Mechanism: Pulsatile rapamycin, administered during low NAD+ circadian periods, allows intermittent mTORC1 inhibition while preserving mTORC2-AKT signaling. Readout: Readout: This optimizes AMPK-SIRT1 DNA repair, reducing senescent cells and increasing lifespan by 15% compared to continuous dosing.
Hypothesis
Continuous rapamycin treatment extends lifespan by mimicking a persistent scarcity signal, but this chronic mTORC1 inhibition also dampens mTORC2‑AKT signaling and blunts the NAD⁺‑dependent AMPK‑SIRT1 axis that is essential for DNA repair and senescence clearance. We hypothesize that pulsatile rapamycin administration, synchronized to the nadir of circadian NAD⁺ levels, will produce greater healthspan and lifespan benefits than continuous dosing by allowing intermittent mTORC1 inhibition to trigger hormetic stress pathways while preserving mTORC2‑AKT‑mediated tissue repair and NAD⁺‑driven SIRT1 activity.
Mechanistic Rationale
- Rapamycin’s primary longevity effect stems from activation of SKN‑1/NRF2, autophagy, and proteasome activity [1][2]
- Chronic mTORC1 inhibition reduces feedback inhibition of AKT via mTORC2, leading to attenuated insulin‑like signaling that is required for stem‑cell proliferation and tissue homeostasis [5]
- NAD⁺ levels oscillate with the circadian clock; SIRT1 activity peaks when NAD⁺ is high, promoting deacetylation of repair proteins and FOXO transcription factors [7]
- Brief mTORC1 inhibition activates AMPK, which raises NAD⁺ via NAMPT, creating a window where SIRT1 can amplify DNA‑repair and senescent‑cell clearance without the deleterious effects of sustained AKT suppression.
Testable Predictions
- Lifespan & Healthspan: Mice receiving rapamycin in 6‑hour pulses at zeitgeber time ZT0‑ZT6 (low NAD⁺) will show a >15 % increase in median lifespan and improved frailty indices compared with matched continuous‑dose controls.

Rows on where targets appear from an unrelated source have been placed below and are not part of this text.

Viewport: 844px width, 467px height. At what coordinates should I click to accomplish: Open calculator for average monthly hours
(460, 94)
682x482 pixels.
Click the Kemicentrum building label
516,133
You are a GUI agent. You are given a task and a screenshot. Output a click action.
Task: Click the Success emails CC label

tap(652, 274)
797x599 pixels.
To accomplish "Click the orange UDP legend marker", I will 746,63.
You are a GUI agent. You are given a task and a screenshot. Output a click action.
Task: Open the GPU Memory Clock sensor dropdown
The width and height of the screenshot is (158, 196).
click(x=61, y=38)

- Molecular Signatures: Pulsatile treatment will yield:
- Higher hepatic SIRT1 activity and increased deacetylation of p53 and Ku70.
- Elevated autophagic flux (LC3‑II/I ratio) during pulse windows.

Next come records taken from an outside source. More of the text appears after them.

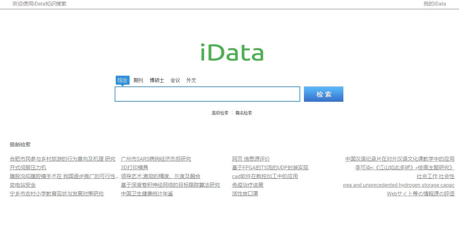Click the 欢迎使用iData知识搜索 header text
This screenshot has width=459, height=244.
39,4
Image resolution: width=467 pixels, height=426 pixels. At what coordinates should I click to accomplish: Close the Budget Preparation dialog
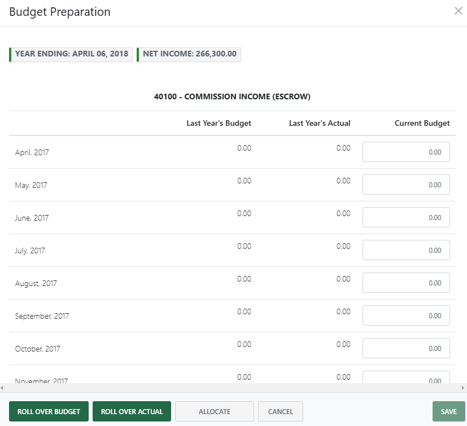(458, 11)
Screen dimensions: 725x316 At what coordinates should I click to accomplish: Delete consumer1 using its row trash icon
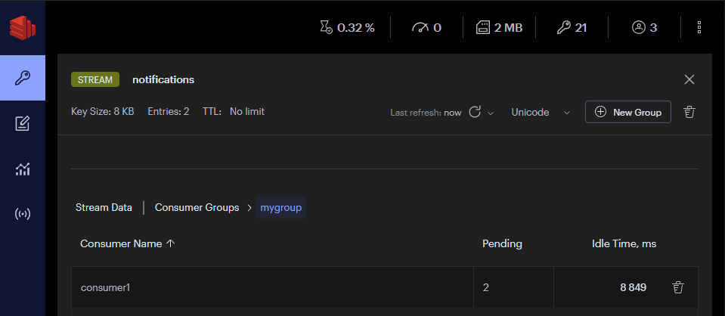678,287
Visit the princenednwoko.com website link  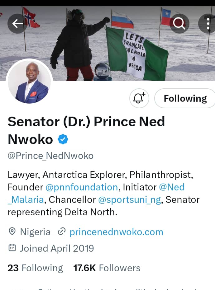[116, 232]
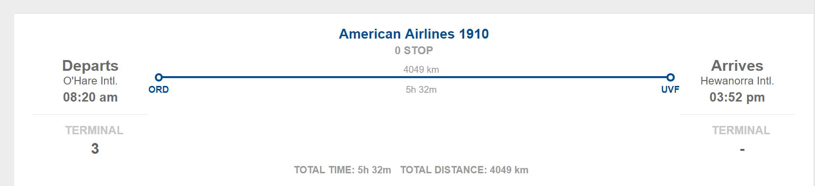Click the 03:52 pm arrival time
815x186 pixels.
click(737, 97)
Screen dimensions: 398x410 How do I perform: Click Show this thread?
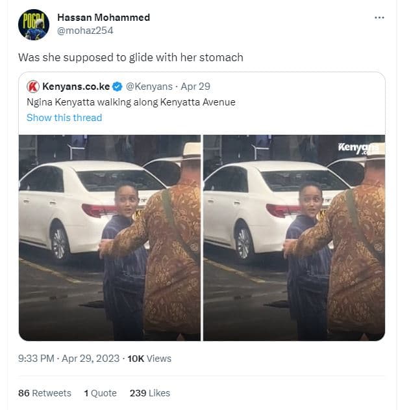(x=64, y=118)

- Preserved phospho‑AKT (Ser473) levels during off‑pulse periods, indicating intact mTORC2 signaling.
- Damage Markers: Continuous rapamycin will accumulate more γH2AX foci and senescent‑cell burden (p16^Ink4a^+) in liver and muscle than the pulsatile regimen.
- Falsifiability: If pulsatile dosing fails to improve any of the above endpoints, or if continuous dosing outperforms it, the hypothesis is refuted.
Experimental Design
- Use C57BL/6J mice, n=30 per group, start treatment at 20 months.

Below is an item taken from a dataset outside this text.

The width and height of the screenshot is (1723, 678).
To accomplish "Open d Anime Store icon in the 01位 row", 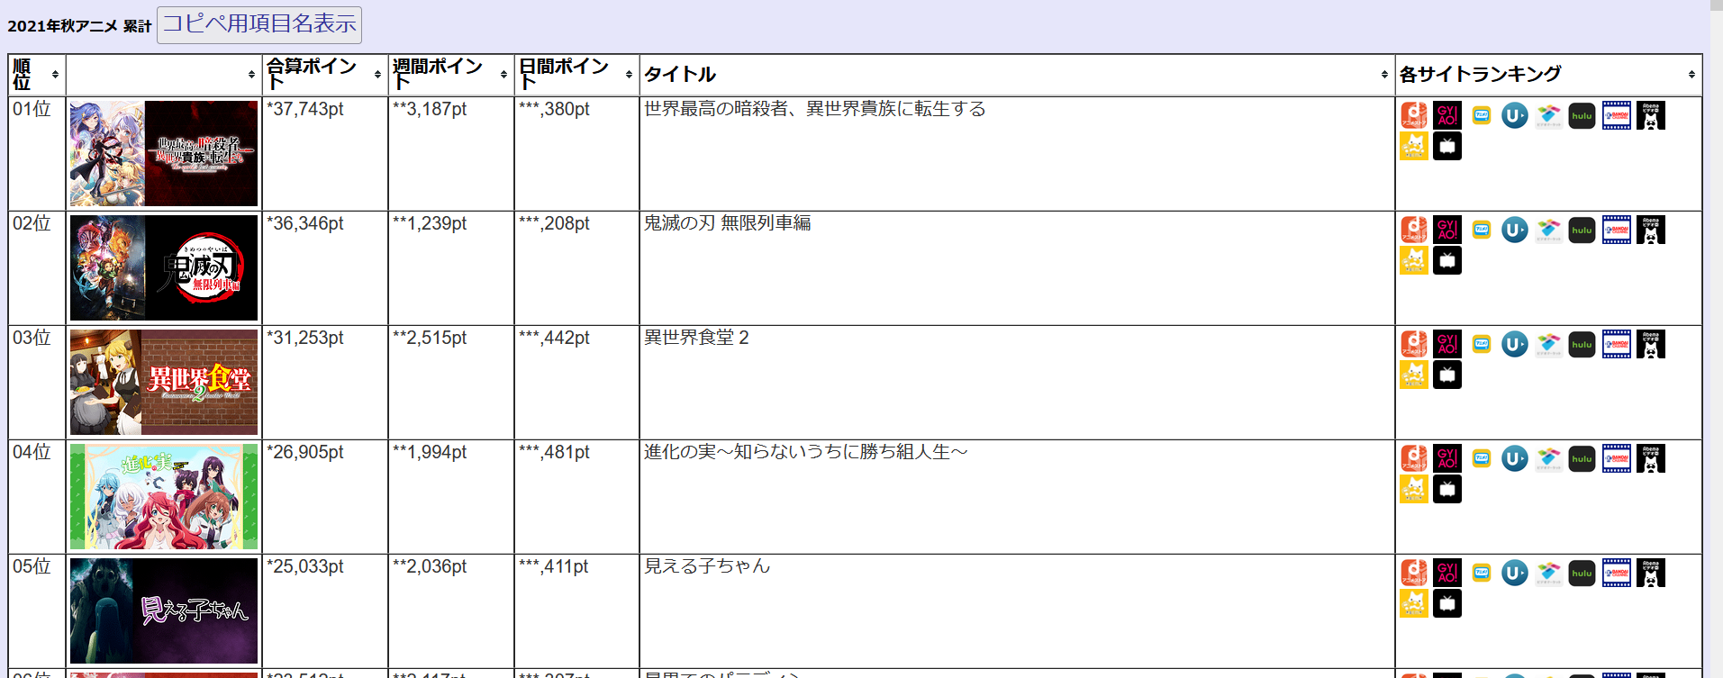I will (1414, 115).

- Groups: (i) vehicle, (ii) continuous rapamycin (14 mg/kg chow), (iii) pulsatile rapamycin (same total weekly dose delivered in 6‑h pulses every 24 h aligned to ZT0).
- Monitor survival, monthly frailty scoring, quarterly blood NAD⁺/NADH ratios, and tissue collection at 30 months for the assays listed.
Potential Impact
Confirming that timing matters would shift rapamycin from a blunt “impersonation of hardship” to a chronotherapeutic strategy that couples scarcity signaling with the body’s intrinsic repair cycles, optimizing the trade‑off between stress resistance and anabolic maintenance.